Nachdem im Jahr 1950 Firmengründer Leonhard Fischer den Grundstein für das heutige Familienunternehmen gelegt hatte, übernahm Johann Schrödl, Vater des jetzigen Betriebsinhabers, 1972 den Baubetrieb. 23 Jahre später folgte ihm sein Sohn Horst nach. Längst ist Schrödl Bau über die Landkreisgrenze hinaus bekannt, den guten Namen hat sich das Unternehmen hart erarbeitet. Zuverlässigkeit, Termintreue und Qualitätsbewusstsein waren einst erstrebenswert, heute setzt der Kunde solche Sekundärtugenden voraus. Die Anforderungen sind gestiegen.
Wo andere Unternehmen sparen, investiert Schrödl Bau in die Arbeitssicherheit an seinen Baustellen. Im November 2004 zeichnete die Bau-Berufsgenossenschaft Bayern-Sachsen das Familienunternehmen für dessen Sicherheitsvorkehrungen und Gesundheitsschutz aus. Es war nicht das erste Ehrenerweis dieser Art. Die Vorreiterrolle übernahm das Familienunternehmen schon vor 1989, als die Genossenschaft Schrödl Bau zum ersten Mal würdigte. Bestimmungen zur Unfallverhütung sind bei den Diespeckern kein Papiertiger, sie werden in die Tat umgesetzt. Im Jahr 2001 erlangte Horst Schrödl erstmals das Zertifikat „Bauen mit Innungsqualität“ vom Bau e.V. Berlin, zuletzt im März 2007.
Besonders Freude bereitet ihm die Loyalität seiner Kunden. Ein Ehepaar baut meist nur einmal im Leben ein Haus, doch Folgeaufträge derselben Auftraggeber sorgen für eine gute Auftragslage.
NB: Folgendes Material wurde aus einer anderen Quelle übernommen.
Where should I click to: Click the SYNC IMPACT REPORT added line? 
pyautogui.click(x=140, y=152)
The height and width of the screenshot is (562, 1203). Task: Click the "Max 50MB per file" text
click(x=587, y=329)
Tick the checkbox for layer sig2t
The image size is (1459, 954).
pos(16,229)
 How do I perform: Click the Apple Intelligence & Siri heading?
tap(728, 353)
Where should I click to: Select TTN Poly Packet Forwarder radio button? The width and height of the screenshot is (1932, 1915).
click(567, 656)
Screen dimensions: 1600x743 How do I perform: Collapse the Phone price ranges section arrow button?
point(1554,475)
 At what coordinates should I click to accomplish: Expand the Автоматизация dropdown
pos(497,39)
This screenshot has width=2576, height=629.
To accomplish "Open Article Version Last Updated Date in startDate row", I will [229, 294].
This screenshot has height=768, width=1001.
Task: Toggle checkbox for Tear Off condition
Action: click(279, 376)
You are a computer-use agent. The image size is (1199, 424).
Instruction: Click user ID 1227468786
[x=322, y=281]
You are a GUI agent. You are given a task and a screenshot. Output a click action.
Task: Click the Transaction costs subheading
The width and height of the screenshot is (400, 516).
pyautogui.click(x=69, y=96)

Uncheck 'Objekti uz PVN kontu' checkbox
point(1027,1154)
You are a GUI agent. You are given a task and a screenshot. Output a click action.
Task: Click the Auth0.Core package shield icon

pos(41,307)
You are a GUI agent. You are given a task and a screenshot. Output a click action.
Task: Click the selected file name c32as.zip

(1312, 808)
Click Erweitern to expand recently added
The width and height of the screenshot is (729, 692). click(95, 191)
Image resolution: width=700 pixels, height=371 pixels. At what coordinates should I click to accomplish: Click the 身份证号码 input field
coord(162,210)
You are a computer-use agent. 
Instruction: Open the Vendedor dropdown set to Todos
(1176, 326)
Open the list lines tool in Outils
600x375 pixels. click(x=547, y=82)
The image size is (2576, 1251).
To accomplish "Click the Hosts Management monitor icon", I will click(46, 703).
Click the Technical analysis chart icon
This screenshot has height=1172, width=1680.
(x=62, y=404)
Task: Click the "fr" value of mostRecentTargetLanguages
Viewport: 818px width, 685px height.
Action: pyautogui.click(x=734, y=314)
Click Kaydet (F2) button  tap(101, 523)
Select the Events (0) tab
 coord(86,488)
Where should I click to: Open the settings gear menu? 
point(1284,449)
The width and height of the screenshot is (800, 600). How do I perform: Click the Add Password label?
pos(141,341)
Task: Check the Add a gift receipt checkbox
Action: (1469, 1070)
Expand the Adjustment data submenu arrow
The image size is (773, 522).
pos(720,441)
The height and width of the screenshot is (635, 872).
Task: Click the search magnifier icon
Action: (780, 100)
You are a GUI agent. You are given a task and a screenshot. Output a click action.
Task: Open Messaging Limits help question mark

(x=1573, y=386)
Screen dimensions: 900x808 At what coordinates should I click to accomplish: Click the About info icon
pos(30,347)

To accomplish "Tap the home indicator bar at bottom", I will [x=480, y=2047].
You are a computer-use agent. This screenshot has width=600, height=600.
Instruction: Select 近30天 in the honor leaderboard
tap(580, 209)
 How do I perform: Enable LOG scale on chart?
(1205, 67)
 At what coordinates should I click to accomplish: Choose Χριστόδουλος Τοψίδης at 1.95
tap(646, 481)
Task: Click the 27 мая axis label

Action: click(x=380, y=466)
Diese Treue garantiert der Unternehmer seinen Mitarbeitern, „Hire und fire“ - das ist für Horst Schrödl ein Fremdwort. Betriebsbedingte Kündigungen konnte er auf dem Höhepunkt der Krise im Baugewerbe nach 2000 und 2001 nicht vermeiden, doch sind sie für den Unternehmer die letzte Maßnahme zur Kostensenkung. Schrödl weiß: Nach jedem Abschied eines Mitarbeiters gehen auch Erfahrung und Wissen verloren: Kostendruck ja, Arbeitsplatzabbau nein. Der Preiskampf - viele Anbieter, wenig Nachfrage - lässt keine großen Gewinnmargen zu. Doch zu den Billiganbietern zählt sich das Familienunternehmen nicht. Hohe Qualität hat ihren Preis, das eigentliche Risiko seien der Kostendruck und die schlechte Zahlungsmoral mancher Kunden, sagt der Bauunternehmer.
Was also hält den Familienbetrieb aus dem mittelfränkischen Landkreis aufrecht? Schlüsselfertiges Bauen, Pflaster- und Natursteinarbeiten, Ausbesserungs- und Reparaturtätigkeiten werden von anderen Unternehmen auch gewissenhaft und sorgfältig ausgeführt. “Wir beraten unsere Kunden ehrlich und fachkundig. Und das kommt an“, weiß der Inhaber. Die Werbung von Mund zu Mund hat auch in der Branchenkrise manchen Auftrag beschert.
Und wie sieht die nahe Zukunft des Unternehmens aus? Umfangreiche Renovierungsmaßnahmen auf dem Betriebsgebäude sind vorgesehen, des weiteren möchte Horst Schrödl die Abläufe auf den Baustellen optimieren und ebenso den Draht zu seinen Kunden. Der Bauunternehmer meint es ernst - genauso wie mit den Sicherheitsbestimmungen auf seinen Baustellen.